**Work to be completed:**
How many lines of these entries hold the string "agent"? Reply with the number alone.

═══ Dataset entries

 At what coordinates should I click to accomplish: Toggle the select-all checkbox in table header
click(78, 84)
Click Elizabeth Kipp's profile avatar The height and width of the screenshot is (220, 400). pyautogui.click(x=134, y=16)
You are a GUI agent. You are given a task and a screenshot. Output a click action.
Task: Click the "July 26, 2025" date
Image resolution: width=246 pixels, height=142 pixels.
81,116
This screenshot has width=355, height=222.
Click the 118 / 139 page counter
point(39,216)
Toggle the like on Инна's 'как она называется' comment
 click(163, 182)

══════
═══ Dataset entries

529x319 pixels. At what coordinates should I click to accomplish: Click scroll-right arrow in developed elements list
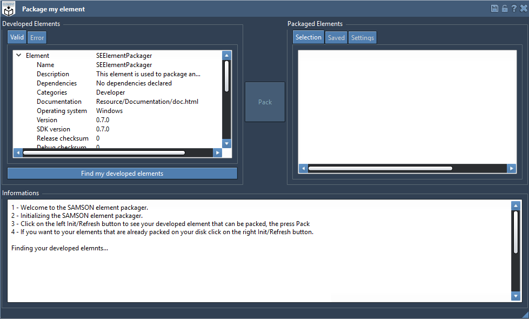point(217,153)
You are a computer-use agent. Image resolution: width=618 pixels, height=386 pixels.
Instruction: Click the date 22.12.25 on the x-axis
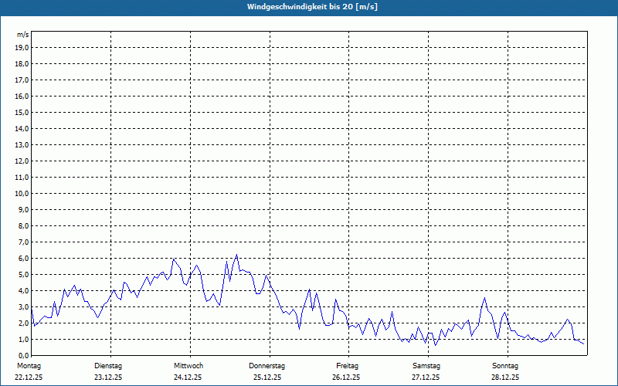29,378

══════

**Task response:**
2